Periodically, I like point back to some of the more than 900 posts we’ve written here on Beneath the Tangles. “Mileposts” is about blogging milestones – those little breakthroughs when posts hit certain numbers of significance in terms of hits. Three articles recently hit such mileposts.
Sword Art Online, Episode 10: You Complete Me
Milepost: 40,000 Hits
While a new season of SAO brings up it’s own set of interesting spiritual themes, the first season had me writing episode after episode, including this post, in which I spoke of the relationship between Kirito and Asuna and a little bit of my own marriage:
And note Asuna’s words; she will protect Kirito “forever.” The completeness of marriage is not only in two becoming one; it is also in the contract that is born – one that is meant to last. Kirito will stay with Asuna “until the end.” Asuna will stay with Kirito “forever.” They will create a whole and complete marriage.
Oreimo Finale: I Can’t Believe My Series End Like This (Wait…Yes I Can)
Milepost: 5,000 Hits
As you might imagine, I wasn’t happy with the finale:
But I guess these couple of selfish kids made the series worth watching as a lesson in what might happen when you value your lust, dreams, and desires over what’s really most important: love.
Though that’s to be expected, since the series started on a delightful high and was almost entirely downhill from episode two. Fury aside, in this post, I tried to work through my reasoning for why it all turned out the way it did.
Chihayafuru, Episode 13: Four Faces of God
Milepost: 500 Hits
One of my favorite series of recent years was Chihayafuru, which presented multiple opportunities to blog about Christianity:
Because of how kami function in Japan, it’s no surprise that Chihaya asks for a wish to be granted.

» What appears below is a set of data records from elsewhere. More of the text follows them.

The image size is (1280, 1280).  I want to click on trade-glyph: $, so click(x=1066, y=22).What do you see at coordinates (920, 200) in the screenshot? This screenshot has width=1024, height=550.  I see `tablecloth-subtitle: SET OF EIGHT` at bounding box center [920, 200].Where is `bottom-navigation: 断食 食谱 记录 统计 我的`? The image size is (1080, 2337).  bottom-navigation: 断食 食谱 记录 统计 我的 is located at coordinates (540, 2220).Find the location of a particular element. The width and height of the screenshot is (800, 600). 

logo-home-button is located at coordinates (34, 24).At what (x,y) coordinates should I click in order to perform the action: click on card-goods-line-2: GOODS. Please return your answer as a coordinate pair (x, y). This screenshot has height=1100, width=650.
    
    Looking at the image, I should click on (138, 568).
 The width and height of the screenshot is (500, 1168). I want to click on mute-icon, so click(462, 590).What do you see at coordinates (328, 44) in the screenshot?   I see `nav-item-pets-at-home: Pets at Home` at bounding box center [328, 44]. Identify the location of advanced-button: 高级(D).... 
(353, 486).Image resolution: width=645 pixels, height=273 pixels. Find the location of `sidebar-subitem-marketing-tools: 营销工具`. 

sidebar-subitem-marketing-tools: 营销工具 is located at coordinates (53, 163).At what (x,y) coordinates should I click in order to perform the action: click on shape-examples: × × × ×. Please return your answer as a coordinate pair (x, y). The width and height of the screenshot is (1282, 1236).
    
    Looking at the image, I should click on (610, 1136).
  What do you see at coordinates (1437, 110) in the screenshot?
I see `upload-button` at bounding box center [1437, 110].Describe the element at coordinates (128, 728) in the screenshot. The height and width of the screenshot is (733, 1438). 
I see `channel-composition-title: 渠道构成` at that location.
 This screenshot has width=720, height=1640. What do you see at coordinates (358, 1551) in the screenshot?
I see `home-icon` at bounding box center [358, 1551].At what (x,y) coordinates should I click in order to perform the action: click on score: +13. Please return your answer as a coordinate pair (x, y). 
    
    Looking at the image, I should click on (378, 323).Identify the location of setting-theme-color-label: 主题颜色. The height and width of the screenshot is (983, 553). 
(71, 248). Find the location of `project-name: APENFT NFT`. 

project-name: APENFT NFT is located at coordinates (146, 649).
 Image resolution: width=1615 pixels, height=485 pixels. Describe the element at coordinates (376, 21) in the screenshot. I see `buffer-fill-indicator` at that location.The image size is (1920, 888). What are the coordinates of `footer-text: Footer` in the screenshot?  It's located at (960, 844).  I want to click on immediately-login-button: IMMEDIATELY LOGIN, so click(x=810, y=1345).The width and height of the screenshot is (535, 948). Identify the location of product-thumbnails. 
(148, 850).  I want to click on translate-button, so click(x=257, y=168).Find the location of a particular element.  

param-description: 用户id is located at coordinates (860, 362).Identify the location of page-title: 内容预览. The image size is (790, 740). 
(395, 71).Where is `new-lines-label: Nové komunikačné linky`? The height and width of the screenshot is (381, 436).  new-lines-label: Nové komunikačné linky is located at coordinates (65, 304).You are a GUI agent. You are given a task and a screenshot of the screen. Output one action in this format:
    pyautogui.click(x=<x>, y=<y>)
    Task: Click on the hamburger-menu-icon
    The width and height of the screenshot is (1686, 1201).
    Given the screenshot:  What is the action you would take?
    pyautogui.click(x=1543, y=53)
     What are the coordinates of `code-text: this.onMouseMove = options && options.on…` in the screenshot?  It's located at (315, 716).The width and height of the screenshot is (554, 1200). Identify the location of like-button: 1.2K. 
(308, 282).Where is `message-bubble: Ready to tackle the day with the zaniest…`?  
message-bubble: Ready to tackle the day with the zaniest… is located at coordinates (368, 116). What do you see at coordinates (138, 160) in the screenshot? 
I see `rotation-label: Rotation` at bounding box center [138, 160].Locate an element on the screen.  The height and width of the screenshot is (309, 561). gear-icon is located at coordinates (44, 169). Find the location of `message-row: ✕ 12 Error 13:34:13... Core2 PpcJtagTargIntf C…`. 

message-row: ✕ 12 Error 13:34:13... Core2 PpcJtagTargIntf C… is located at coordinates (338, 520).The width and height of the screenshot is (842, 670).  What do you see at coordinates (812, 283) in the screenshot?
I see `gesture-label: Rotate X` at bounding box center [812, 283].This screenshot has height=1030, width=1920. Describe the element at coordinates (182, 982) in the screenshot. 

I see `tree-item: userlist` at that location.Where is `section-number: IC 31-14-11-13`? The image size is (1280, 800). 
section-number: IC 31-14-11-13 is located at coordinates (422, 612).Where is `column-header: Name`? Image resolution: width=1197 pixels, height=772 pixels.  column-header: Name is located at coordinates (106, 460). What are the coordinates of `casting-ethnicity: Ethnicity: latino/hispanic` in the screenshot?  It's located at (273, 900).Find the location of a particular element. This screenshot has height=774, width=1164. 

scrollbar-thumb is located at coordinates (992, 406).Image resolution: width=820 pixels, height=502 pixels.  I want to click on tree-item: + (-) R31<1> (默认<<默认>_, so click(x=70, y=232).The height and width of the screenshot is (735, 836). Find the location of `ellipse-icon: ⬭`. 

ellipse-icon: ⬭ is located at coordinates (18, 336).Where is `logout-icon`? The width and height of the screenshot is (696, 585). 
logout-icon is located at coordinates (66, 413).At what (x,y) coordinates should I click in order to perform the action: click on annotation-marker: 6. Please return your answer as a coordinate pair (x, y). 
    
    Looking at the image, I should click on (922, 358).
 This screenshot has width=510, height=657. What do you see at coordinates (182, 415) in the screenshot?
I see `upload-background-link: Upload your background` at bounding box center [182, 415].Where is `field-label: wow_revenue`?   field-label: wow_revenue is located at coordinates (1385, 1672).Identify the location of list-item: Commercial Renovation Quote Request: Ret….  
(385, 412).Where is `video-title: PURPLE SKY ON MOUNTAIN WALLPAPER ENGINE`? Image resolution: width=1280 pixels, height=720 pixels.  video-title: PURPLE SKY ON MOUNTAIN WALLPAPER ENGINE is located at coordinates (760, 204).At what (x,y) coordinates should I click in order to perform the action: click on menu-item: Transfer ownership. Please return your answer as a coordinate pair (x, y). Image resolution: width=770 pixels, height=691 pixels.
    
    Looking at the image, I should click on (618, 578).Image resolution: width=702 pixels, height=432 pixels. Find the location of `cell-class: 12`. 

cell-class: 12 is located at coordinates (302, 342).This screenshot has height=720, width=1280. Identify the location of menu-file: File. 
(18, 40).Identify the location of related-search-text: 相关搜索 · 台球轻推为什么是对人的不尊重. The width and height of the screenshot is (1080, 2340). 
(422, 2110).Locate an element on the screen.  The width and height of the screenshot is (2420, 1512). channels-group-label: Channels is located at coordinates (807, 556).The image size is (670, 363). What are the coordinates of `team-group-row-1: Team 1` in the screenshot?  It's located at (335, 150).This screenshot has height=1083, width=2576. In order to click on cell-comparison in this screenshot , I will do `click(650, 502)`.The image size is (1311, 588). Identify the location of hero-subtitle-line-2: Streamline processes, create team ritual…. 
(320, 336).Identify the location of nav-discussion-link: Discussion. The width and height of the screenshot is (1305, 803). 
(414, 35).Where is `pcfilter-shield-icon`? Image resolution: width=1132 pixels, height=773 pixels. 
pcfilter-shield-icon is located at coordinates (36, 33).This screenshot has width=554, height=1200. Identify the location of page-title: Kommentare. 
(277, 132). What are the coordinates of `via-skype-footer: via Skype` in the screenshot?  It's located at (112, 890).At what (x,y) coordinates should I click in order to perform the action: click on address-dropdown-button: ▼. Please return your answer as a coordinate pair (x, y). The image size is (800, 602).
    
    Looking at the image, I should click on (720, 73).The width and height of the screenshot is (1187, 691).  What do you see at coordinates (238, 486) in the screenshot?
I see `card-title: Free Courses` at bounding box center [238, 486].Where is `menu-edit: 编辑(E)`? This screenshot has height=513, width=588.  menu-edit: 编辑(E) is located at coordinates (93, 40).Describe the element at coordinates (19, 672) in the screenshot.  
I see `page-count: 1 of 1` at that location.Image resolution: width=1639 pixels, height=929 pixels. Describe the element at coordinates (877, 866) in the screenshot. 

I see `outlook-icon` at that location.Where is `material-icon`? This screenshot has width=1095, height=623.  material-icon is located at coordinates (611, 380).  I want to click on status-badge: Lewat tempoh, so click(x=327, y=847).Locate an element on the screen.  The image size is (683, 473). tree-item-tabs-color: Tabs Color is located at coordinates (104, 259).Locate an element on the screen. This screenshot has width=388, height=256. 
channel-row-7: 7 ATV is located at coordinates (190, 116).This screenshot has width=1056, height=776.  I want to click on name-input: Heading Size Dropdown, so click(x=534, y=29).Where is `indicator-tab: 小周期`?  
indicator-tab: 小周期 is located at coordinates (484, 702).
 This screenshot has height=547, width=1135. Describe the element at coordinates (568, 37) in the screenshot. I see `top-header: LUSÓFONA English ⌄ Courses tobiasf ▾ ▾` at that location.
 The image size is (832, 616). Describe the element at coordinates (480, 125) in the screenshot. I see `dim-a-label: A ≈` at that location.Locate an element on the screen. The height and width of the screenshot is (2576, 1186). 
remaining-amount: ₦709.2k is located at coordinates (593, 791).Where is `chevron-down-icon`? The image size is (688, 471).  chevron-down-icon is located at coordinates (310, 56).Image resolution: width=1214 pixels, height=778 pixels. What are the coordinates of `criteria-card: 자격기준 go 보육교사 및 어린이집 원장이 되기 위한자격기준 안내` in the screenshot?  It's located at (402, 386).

But her approach isn’t too far off from those of Christians who expect God to answer prayers their way – the difference is that the latter prayers are done with a bit of fake humility.
Sometimes, it’s hard to find a singular topic to focus on when trying to blog an episode. Those types of articles usually end up in the digital trash heap, but sometimes, they lead to posts like this, in which I discuss a number of somewhat-related ideas.